** Your task **
Using the listing below, copy exactly each line from the one that has "Task: Click the" through the one that has "Choose the Kafka answer text"; omit the pictures.

** Exercise data **

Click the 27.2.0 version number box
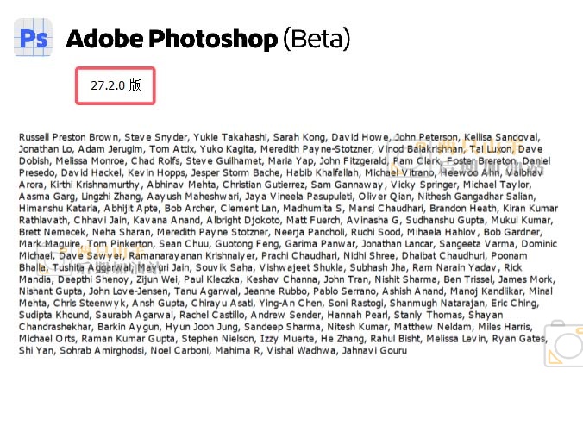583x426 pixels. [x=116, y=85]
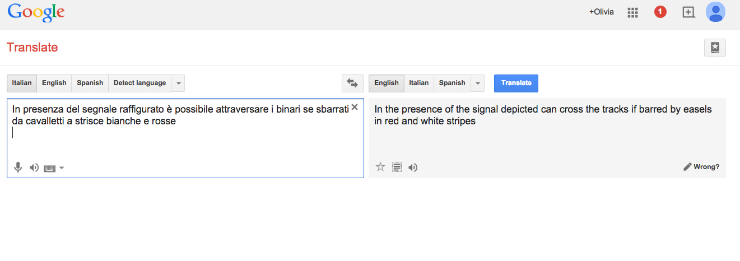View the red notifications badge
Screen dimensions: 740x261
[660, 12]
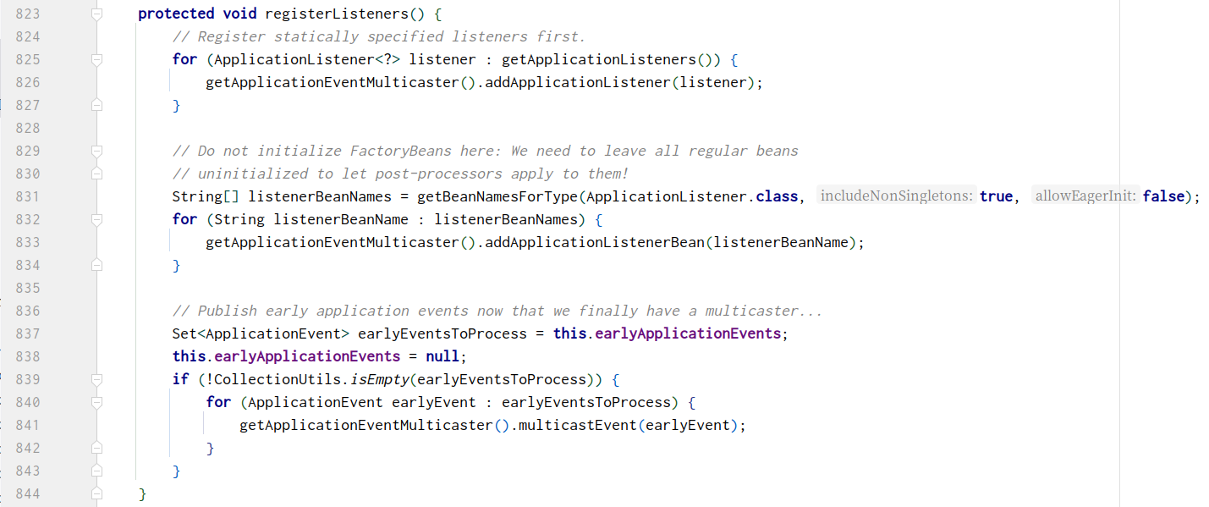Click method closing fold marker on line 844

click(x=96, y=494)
---
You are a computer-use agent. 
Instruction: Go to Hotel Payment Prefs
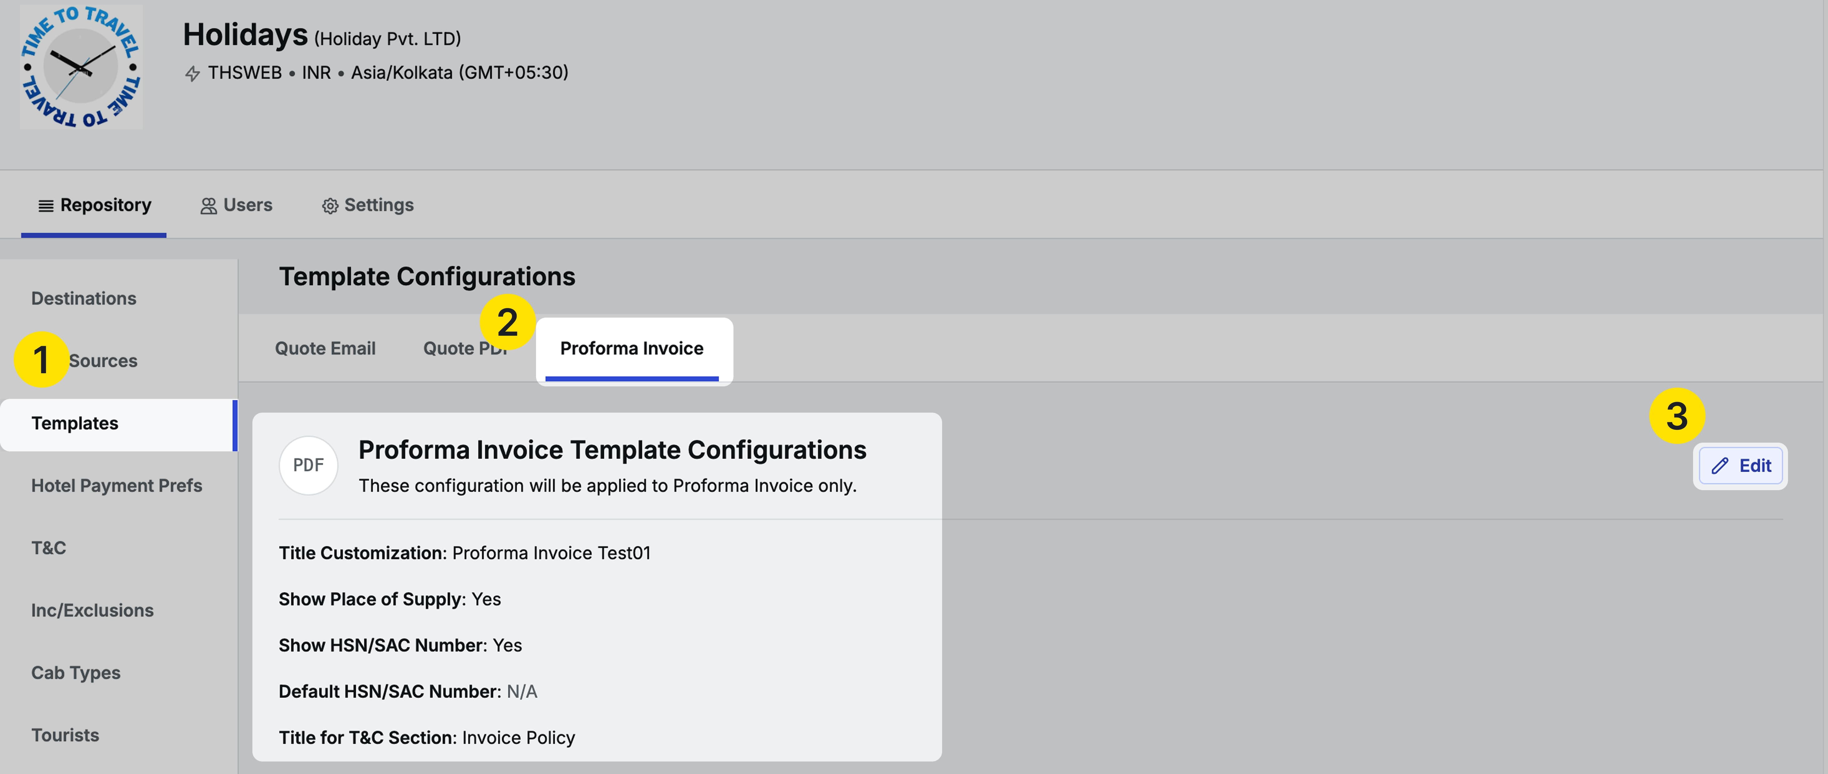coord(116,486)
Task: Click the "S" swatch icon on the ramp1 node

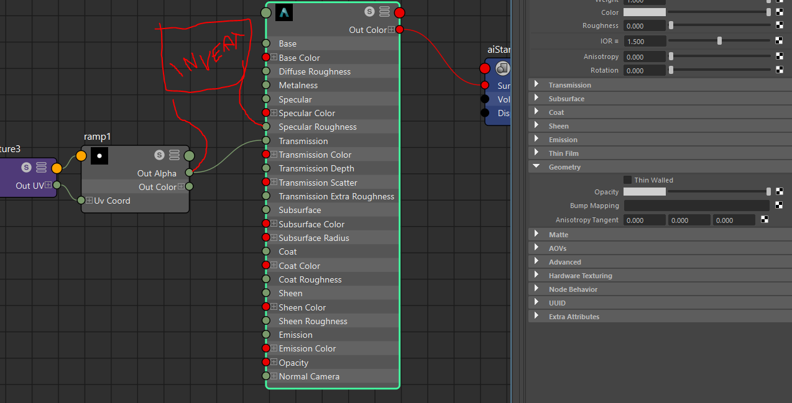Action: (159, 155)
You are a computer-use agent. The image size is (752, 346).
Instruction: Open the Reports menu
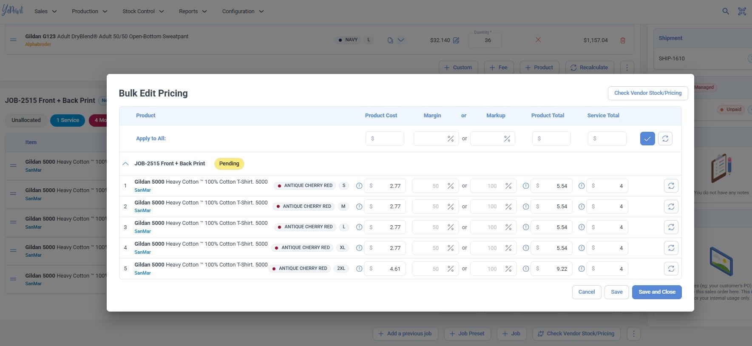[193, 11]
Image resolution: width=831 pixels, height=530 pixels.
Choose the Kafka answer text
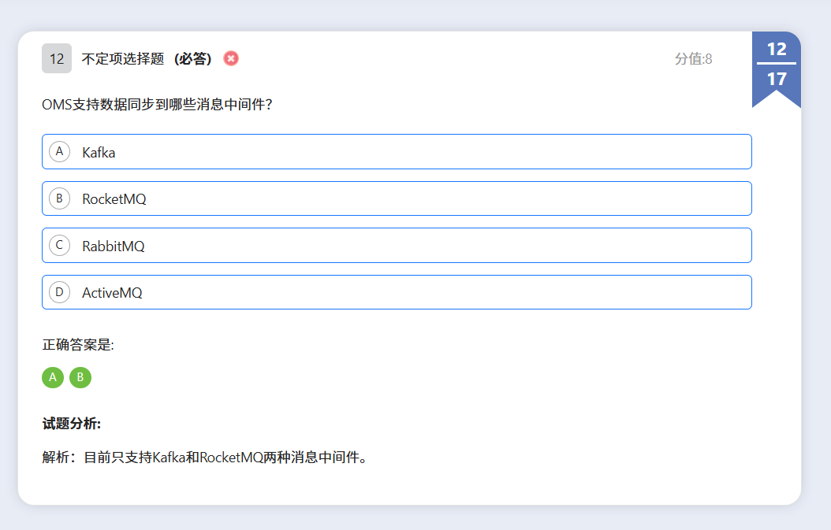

** Output for this exercise **
Task: Click the "S" swatch icon on the ramp1 node

Action: (159, 155)
You are a computer-use agent. The image size is (752, 346).
Instruction: Open the Reports menu
[193, 11]
Image resolution: width=831 pixels, height=530 pixels.
Choose the Kafka answer text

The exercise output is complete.